Hier nun die Geschichte eines Fürsten vom heutigen Bosnien-Herzegowina. Gleichzeitig ist dieses auch die Geschichte, wie die "Herzegowina" zu ihrem Namen kam. Und wie eine Frau zum Kriegsgrund wurde. Und über streitende Brüder...
Stjepan Vukčić Kosača, auch Kosaca (* 1404 im Dorf Kosača bei Goražde; † 1466) trat nach dem kinderlosen Tod seines Onkels Sandalj Hranić Kosača nach 1435 für seine Herrschaften über Prijepolja, Pljevlja, Nikšić und Boka Kotorska bis Omiš und Poljica, Livno und Oberer Vrbas als Großvojvode von Bosnien auf.

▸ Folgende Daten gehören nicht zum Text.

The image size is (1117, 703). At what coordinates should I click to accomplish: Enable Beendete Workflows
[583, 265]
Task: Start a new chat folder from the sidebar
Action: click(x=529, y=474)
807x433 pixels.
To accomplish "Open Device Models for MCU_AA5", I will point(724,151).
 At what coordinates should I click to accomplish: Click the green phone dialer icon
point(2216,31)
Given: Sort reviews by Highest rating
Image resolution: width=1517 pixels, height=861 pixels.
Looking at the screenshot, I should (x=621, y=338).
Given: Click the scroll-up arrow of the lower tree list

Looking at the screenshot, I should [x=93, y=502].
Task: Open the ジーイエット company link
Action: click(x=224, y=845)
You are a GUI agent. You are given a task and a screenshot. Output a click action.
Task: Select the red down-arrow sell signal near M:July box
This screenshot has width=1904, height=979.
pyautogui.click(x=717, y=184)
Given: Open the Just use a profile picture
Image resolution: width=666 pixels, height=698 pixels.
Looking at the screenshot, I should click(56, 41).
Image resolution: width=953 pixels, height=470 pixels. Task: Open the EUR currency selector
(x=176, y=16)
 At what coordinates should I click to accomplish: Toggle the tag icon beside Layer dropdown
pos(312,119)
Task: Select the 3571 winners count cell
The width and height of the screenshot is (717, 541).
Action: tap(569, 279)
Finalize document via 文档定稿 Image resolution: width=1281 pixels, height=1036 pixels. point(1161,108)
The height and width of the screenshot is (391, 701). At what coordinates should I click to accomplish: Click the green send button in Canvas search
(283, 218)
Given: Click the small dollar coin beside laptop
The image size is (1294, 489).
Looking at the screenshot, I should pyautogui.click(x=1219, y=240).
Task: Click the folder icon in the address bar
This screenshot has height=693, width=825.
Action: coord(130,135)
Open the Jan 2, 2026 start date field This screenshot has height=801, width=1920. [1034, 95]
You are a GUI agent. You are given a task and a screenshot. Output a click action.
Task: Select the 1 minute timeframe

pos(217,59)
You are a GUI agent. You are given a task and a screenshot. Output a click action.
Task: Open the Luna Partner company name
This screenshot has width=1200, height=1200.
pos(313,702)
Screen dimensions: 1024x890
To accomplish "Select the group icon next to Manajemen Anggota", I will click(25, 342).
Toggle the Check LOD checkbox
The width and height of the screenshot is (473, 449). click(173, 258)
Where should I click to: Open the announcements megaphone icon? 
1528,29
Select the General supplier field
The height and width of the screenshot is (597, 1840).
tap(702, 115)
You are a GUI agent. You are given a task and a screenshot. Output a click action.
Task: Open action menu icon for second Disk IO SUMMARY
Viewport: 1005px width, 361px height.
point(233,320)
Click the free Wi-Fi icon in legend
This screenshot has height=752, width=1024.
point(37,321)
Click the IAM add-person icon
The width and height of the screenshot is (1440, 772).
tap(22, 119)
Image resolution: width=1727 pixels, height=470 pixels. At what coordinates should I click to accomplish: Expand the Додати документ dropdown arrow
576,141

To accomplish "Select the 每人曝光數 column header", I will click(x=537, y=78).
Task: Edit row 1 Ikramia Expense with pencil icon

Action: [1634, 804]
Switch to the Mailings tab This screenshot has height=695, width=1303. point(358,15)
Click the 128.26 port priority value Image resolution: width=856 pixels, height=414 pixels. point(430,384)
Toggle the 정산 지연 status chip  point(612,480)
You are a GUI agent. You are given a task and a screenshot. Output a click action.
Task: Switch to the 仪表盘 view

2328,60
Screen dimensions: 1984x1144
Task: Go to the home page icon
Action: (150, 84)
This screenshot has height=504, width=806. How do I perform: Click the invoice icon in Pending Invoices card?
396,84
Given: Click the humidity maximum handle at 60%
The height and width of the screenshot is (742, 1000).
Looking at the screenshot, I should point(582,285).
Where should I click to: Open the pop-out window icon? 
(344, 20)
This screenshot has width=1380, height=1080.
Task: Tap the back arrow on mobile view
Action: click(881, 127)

Die zeitgenössischen Chronisten berichten einhellig, dass er von skrupellosem und unzuverlässigem Charakter sei und ständig Überfälle androhte. Allein mit dem osmanischen Sultan pflegte er gute Beziehungen. Ferner soll er boshaft, schlau, wankelmütig, feige und brutal gewesen sein, und weder lesen noch schreiben können. Er sei auch nicht sonderlich religiös, soll nur oberflächlich Anhänger der Paterenen-Sekte gewesen sein. Sein sicheres Gespür für wechselnde politische Situationen ermöglichte es ihm, seine Gegner auszuspielen. Als Zeichen seiner autonomen Macht legte er sich wohl selbst um 1448 den Titel „Duca di Santo Saba“ zu. Die Chronisten bringen keine plausible Erklärung für die Annahme dieses Herzogstitels und sind zudem widersprüchlich. Eventuell berief er sich auf eine Urkunde von Kaiser Friedrich III. berief, indem er ihn zum Vormund über die Besitzungen des ungarischen Königs Ladislaus V. machte. Weder Sultan Murad II. noch Papst Eugen IV. können für die Titelvergabe ernsthaft infrage kommen.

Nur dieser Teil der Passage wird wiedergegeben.